As in the film, there’s a troubled hero, James Cole (Aaron Stanford), who’s sent by a group of bumbling scientific bureaucrats from the future to the present to stop bad guys from spreading a disease that will wipe out seven billion people, leading to a society that hides underground in a gray and dank series of caves that resemble a contemporary city ghetto writ large. Similar to the film, James hooks up with a brilliant doctor, now called Cassandra Railly (Amanda Schull), and the two set about battling those who’re connected to a mysterious entity known as the Army of the Twelve Monkeys.
Another enterprise that uses the notion of time travel as an excuse to alternate chase scenes with prolonged bursts of expository blathering.
But that’s where the similarities to the film (much less to the film’s own source material, Chris Marker’s classic short, La Jetée) end. Gilliam, as is his wont, wasn’t interested in plot, but in the metaphorical madness brought on by temporal scrambling. The movie is weighed down by the director’s usual indulgent sentimentalizing of insanity as a state of rebellion, and by his overbearingly antic use of tilted, canted low angles, but it conveys a sense of tragic, identity-squandering paradox. As played by Bruce Willis in his best performance, James had real wounded stature as a man out of time who’d fit right in among Vonnegut’s coterie. But as played by Stanford with a growling rasp that only telegraphs a self-consciously “masculine” over-exertion, James is just another disposable action rebel who listens with feigned intensity as a series of characters burden him with the backstory that Gilliam wisely regarded as a farcical fillip.
Deviation from source material isn’t a problem in itself, but something’s obviously amiss when a distinctive work is altered so as to render it generic enough to serve as an inoffensive place-stop between commercials. A scene near the end of the pilot speaks to everything that’s wrong with this 12 Monkeys. James and Cassandra have been caught by bad guys, and James, while explaining some of the show’s rules, produces from his pockets two watches, or really the same watch from two different eras. Rapt, the bad guys watch as James mashes these two watches together, causing an explosion that allows him and Cassandra to escape. A mind-expanding idea of an object that exists as two different versions of itself in one place is reduced to an action scene’s punchline.
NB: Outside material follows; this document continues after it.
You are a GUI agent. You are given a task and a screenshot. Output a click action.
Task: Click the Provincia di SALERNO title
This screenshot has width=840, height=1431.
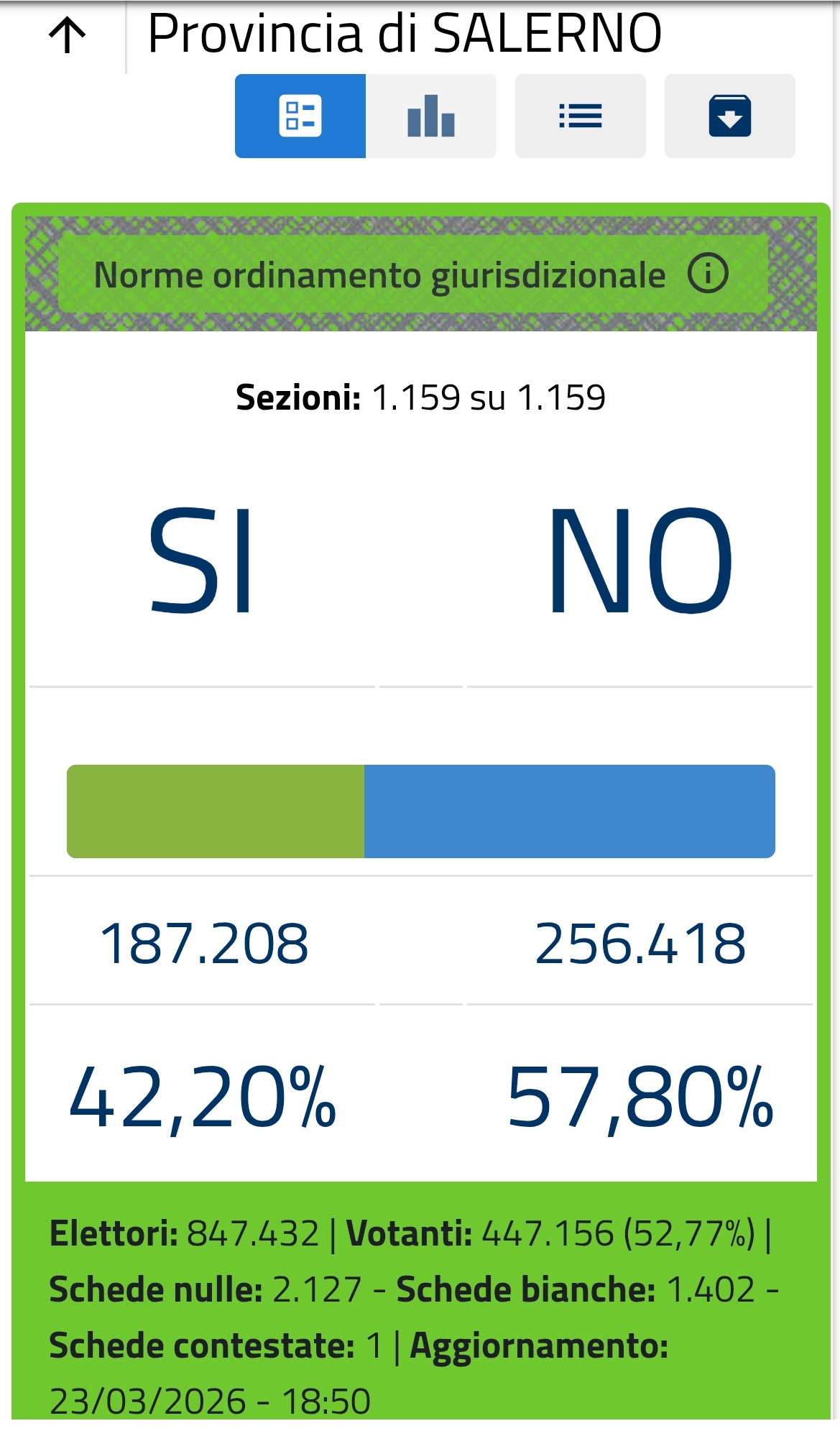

That lack of imagination pervades 12 Monkeys, both in plotting and in aesthetic. The film offered one of cinema’s most memorable worlds of chaotic dissolution: Certain images, like a bear on a street, or a man poignantly bundled up in a cobbled-together hazmat suit, contained a wealth of acknowledgements pertaining to functional texture, fleeting beauty, and resigned compromise. That world felt alien. This 12 Monkeys is composed of hallways and TV-movie grays, which are smothered over with the incessant thud-thudding of a score that serves as the thriller equivalent of a laugh track. It’s all so depressingly cynical and anonymous. Never mind Gilliam or especially Marker; this plodding, humorless time-filler doesn’t earn right of comparison to Quantum Leap.